Institute: Texas
Year Established: 2019 Start Date: 2019-05-31 End Date: 2020-05-30
Total Federal Funds: $4,950 Total Non-Federal Funds: $9,900
Principal Investigators: Dr. Mark E. Everett
Project Summary: If the upper few meters of soil have a low electrical conductivity (ie. are relatively dry), electrical resistivity tomography can characterize groundwater sources down to the bedrock (~100 m deep) of the Brazos River Alluvial Aquifer. However, after a heavy rainstorm, the upper few meters of the soil become saturated, thereby raising electrical conductivity and decreasing electrical penetration depth to only a few meters under current parameters.
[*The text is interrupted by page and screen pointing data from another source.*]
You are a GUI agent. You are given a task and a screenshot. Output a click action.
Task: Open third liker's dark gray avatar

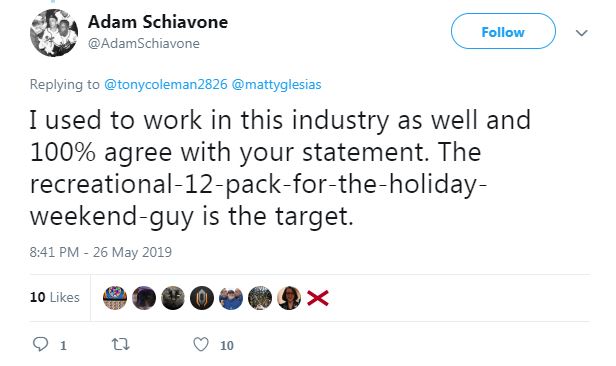point(173,298)
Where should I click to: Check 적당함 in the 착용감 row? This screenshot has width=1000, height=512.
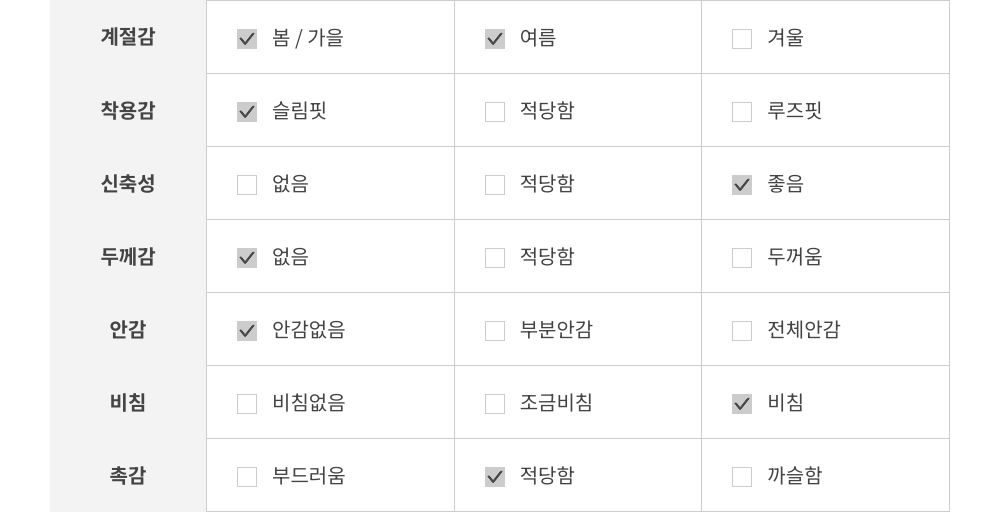495,112
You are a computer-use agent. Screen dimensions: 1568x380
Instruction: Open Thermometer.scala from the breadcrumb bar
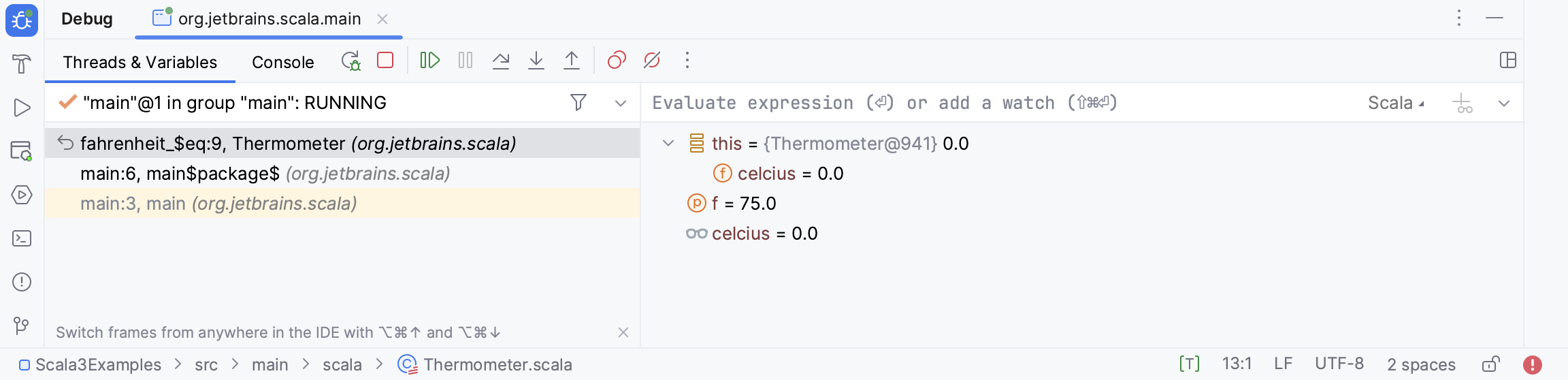coord(497,365)
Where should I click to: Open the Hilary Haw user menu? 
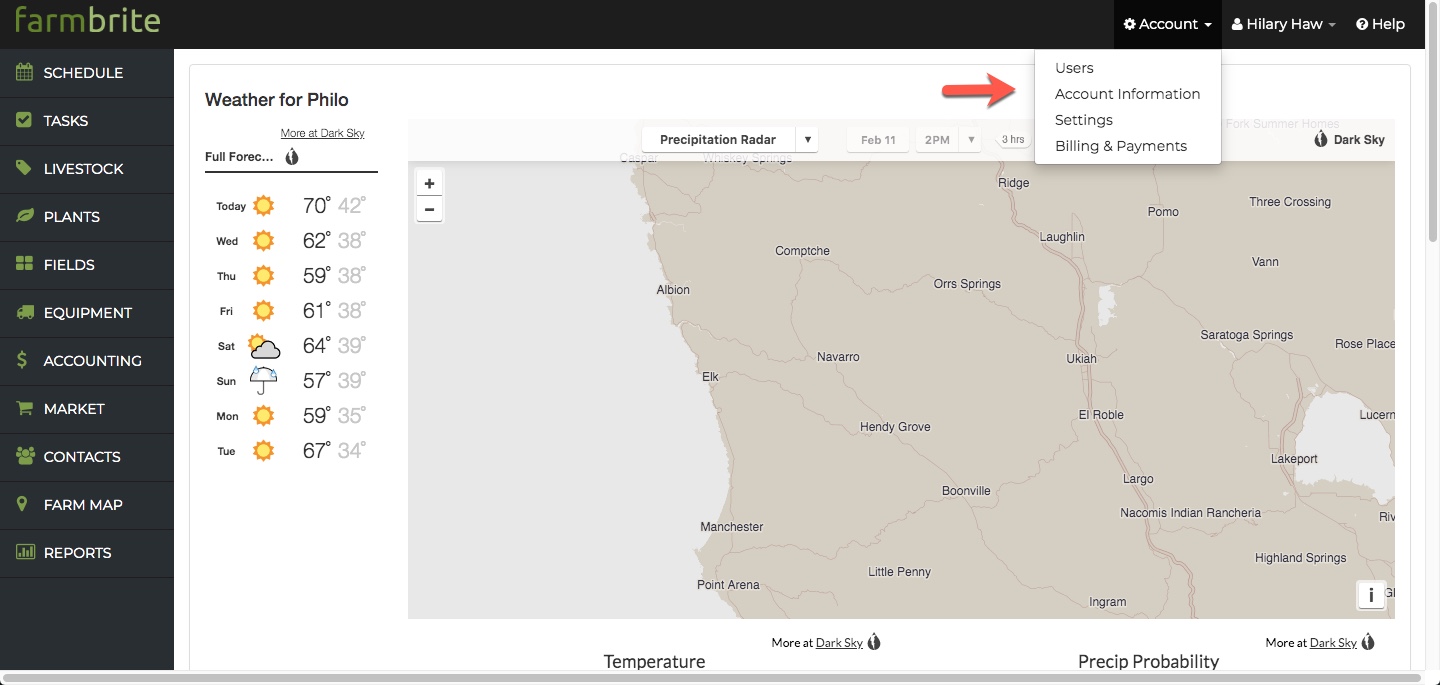[1284, 24]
We will conduct repeated ERT surveys adjacent to water monitoring wells over several seasons, systemically varying instrument parameters to determine which configurations generate electrical resistivity tomograms matching the adjacent water well ground truth and under which conditions. We will use these results to make the ERT deployable under a wide range of soil conductivities and thereby deployable to study fluvial stratigraphy and groundwater flow in similar floodplains worldwide. According to the 2017 Texas State Water Plan, planning for future use necessitates knowing the volume of available groundwater. The volume of available groundwater is a dynamic value, and this research will provide Texas and other regions with a non-invasive, geophysical method that is capable both of accurately providing these dynamic values for groundwater volumes and flow rates and of operating year round.